> _WORK ORDER_:
Exact reproduction of the following data is required.
----------
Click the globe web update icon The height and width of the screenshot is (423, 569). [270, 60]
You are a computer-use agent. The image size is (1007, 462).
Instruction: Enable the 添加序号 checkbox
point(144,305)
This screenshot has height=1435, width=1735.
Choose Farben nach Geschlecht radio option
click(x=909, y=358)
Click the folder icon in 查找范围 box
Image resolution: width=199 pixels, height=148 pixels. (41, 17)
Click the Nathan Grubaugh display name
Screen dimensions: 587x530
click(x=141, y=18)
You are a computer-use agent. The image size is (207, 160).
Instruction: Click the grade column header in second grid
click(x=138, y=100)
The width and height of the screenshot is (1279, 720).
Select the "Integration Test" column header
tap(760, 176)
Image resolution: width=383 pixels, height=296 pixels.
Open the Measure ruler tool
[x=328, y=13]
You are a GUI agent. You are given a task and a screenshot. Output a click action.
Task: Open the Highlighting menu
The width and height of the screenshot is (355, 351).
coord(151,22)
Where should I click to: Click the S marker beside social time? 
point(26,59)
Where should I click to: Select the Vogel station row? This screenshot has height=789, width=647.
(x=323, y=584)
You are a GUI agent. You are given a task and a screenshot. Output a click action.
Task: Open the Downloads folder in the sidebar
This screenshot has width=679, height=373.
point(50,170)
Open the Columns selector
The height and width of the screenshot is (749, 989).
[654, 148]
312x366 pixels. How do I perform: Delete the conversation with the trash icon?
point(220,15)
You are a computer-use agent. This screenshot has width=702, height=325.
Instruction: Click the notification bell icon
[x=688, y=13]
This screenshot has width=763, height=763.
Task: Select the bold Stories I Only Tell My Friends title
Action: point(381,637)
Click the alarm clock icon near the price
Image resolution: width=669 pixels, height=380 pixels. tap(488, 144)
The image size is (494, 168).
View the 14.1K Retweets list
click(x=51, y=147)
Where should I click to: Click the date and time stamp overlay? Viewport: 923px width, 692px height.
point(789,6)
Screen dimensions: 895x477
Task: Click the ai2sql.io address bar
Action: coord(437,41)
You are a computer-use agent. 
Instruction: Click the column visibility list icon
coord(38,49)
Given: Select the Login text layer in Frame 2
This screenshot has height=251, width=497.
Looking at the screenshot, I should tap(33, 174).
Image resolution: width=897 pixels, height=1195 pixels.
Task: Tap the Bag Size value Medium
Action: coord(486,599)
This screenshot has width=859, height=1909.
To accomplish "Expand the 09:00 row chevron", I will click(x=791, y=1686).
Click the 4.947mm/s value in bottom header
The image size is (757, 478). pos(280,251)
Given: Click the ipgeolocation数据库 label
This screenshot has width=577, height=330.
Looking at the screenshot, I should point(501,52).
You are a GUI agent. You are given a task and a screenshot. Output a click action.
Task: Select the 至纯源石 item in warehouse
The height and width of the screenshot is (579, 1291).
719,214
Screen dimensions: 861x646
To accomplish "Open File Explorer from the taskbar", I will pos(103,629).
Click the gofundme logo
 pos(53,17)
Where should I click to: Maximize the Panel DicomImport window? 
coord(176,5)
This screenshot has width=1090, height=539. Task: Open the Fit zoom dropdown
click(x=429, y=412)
----------
> _RESPONSE BOX_:
Click the globe web update icon The height and width of the screenshot is (423, 569). [270, 60]
You are a computer-use agent. The image size is (1007, 462).
Instruction: Enable the 添加序号 checkbox
point(144,305)
This screenshot has height=1435, width=1735.
Choose Farben nach Geschlecht radio option
click(x=909, y=358)
Click the folder icon in 查找范围 box
Image resolution: width=199 pixels, height=148 pixels. (41, 17)
Click the Nathan Grubaugh display name
Screen dimensions: 587x530
click(x=141, y=18)
You are a computer-use agent. The image size is (207, 160).
Instruction: Click the grade column header in second grid
click(x=138, y=100)
The width and height of the screenshot is (1279, 720).
Select the "Integration Test" column header
tap(760, 176)
Image resolution: width=383 pixels, height=296 pixels.
Open the Measure ruler tool
[x=328, y=13]
You are a GUI agent. You are given a task and a screenshot. Output a click action.
Task: Open the Highlighting menu
The width and height of the screenshot is (355, 351).
coord(151,22)
Where should I click to: Click the S marker beside social time? 
point(26,59)
Where should I click to: Select the Vogel station row? This screenshot has height=789, width=647.
(x=323, y=584)
You are a GUI agent. You are given a task and a screenshot. Output a click action.
Task: Open the Downloads folder in the sidebar
This screenshot has width=679, height=373.
point(50,170)
Open the Columns selector
The height and width of the screenshot is (749, 989).
[654, 148]
312x366 pixels. How do I perform: Delete the conversation with the trash icon?
point(220,15)
You are a computer-use agent. This screenshot has width=702, height=325.
Instruction: Click the notification bell icon
[x=688, y=13]
This screenshot has width=763, height=763.
Task: Select the bold Stories I Only Tell My Friends title
Action: point(381,637)
Click the alarm clock icon near the price
Image resolution: width=669 pixels, height=380 pixels. tap(488, 144)
The image size is (494, 168).
View the 14.1K Retweets list
click(x=51, y=147)
Where should I click to: Click the date and time stamp overlay? Viewport: 923px width, 692px height.
point(789,6)
Screen dimensions: 895x477
Task: Click the ai2sql.io address bar
Action: coord(437,41)
You are a computer-use agent. 
Instruction: Click the column visibility list icon
coord(38,49)
Given: Select the Login text layer in Frame 2
This screenshot has height=251, width=497.
Looking at the screenshot, I should tap(33, 174).
Image resolution: width=897 pixels, height=1195 pixels.
Task: Tap the Bag Size value Medium
Action: coord(486,599)
This screenshot has width=859, height=1909.
To accomplish "Expand the 09:00 row chevron", I will click(x=791, y=1686).
Click the 4.947mm/s value in bottom header
The image size is (757, 478). pos(280,251)
Given: Click the ipgeolocation数据库 label
This screenshot has width=577, height=330.
Looking at the screenshot, I should point(501,52).
You are a GUI agent. You are given a task and a screenshot. Output a click action.
Task: Select the 至纯源石 item in warehouse
The height and width of the screenshot is (579, 1291).
719,214
Screen dimensions: 861x646
To accomplish "Open File Explorer from the taskbar", I will pos(103,629).
Click the gofundme logo
 pos(53,17)
Where should I click to: Maximize the Panel DicomImport window? 
coord(176,5)
This screenshot has width=1090, height=539. Task: Open the Fit zoom dropdown
click(x=429, y=412)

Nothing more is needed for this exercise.